• _Assignment_: Search the entries for the word "thumbnail" and pull out each line that has it.

+===+

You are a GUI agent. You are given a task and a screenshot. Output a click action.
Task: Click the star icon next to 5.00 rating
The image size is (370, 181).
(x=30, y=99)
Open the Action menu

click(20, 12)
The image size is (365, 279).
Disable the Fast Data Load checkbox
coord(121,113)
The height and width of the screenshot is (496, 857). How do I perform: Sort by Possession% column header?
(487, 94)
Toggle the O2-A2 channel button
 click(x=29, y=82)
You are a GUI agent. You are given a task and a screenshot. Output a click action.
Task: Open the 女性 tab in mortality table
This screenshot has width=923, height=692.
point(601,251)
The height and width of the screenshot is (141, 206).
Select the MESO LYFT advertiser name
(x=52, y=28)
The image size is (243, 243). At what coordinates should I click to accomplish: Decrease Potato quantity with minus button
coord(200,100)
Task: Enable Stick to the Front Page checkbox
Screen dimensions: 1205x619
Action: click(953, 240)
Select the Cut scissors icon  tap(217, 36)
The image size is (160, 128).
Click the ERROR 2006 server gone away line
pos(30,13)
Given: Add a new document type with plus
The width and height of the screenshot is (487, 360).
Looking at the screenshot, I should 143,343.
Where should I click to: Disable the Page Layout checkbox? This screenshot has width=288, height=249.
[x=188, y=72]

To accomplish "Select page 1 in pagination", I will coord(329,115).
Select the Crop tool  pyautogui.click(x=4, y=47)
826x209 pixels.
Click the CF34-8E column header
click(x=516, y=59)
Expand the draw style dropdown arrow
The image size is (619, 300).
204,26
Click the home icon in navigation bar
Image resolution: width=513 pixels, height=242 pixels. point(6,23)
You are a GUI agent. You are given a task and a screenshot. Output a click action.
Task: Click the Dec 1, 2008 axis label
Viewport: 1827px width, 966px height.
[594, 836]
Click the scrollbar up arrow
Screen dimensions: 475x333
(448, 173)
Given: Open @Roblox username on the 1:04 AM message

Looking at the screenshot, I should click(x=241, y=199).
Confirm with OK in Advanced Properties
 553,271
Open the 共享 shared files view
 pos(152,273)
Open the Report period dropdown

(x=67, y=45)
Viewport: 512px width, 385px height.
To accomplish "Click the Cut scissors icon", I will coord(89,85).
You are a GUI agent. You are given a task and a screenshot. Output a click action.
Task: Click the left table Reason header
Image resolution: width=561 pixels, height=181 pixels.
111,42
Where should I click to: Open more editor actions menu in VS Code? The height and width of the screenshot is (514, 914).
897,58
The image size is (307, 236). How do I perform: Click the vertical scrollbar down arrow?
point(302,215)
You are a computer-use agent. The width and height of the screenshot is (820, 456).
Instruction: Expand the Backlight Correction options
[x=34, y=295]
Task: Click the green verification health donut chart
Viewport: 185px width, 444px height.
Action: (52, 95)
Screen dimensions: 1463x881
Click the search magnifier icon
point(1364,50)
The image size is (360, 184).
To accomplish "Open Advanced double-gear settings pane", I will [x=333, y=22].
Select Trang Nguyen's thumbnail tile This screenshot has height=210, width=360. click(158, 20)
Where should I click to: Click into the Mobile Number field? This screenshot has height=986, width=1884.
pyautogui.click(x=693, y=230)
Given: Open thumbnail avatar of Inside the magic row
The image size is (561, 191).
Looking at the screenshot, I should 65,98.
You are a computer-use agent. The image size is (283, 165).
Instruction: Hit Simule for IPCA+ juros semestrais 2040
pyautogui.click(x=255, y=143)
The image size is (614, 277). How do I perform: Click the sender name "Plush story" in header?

+===+

• _Answer space_:
Select Trang Nguyen's thumbnail tile This screenshot has height=210, width=360. click(158, 20)
Given: Open thumbnail avatar of Inside the magic row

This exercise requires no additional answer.